Lula propõe fim das apostas e alerta sobre endividamento

Lula propõe fim das apostas e alerta sobre endividamento

O posicionamento de Lula sobre as bets

O presidente Luiz Inácio Lula da Silva defendeu, nesta quarta-feira, a proibição das apostas eletrônicas de quota fixa, conhecidas como bets, no Brasil.
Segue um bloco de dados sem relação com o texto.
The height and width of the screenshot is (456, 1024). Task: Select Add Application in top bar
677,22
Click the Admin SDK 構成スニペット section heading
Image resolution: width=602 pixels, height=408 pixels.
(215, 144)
Em entrevista ao canal ICL Notícias, Lula expressou preocupação sobre o nível de endividamento da população e o agravamento dos problemas de saúde pública relacionados ao vício em jogos. "Se depender de mim, a gente fecha as bets", afirmou Lula, ressaltando que uma decisão final sobre a proibição das apostas deve ser discutida com o Congresso Nacional.

Preocupações sociais e econômicas

Lula destacou que "não é possível a gente continuar com essa jogatina desenfreada nesse país", indicando que a prática das apostas leva a desvios na sociedade. O debate sobre a proibição das bets, no entanto, enfrenta a resistência de um setor que, segundo o presidente, possui forte influência e financia parlamentares e partidos políticos.

O presidente argumentou que o profundo endividamento da população brasileira está atrelado aos baixos salários e que o governo está formulando propostas para auxiliar as famílias no pagamento de dívidas. Ele mencionou que a promessa de "ganho rápido" com as apostas potencializa essa questão de endividamento, afirmando: "Todo mundo quer ganhar um dinheirinho a mais, mas quando a pessoa está viciada no jogo, tem que tratar isso como uma questão de saúde".

Impacto das apostas no cotidiano

Lula lamentou os casos trágicos de pessoas que perderam seus bens devido ao vício em jogos, afirmando que conhece indivíduos que, em decorrência desse problema, perderam carro e casa. Dados do Banco Central indicam que, no primeiro trimestre de 2025, os apostadores estavam investindo até R$ 30 bilhões por mês nas bets.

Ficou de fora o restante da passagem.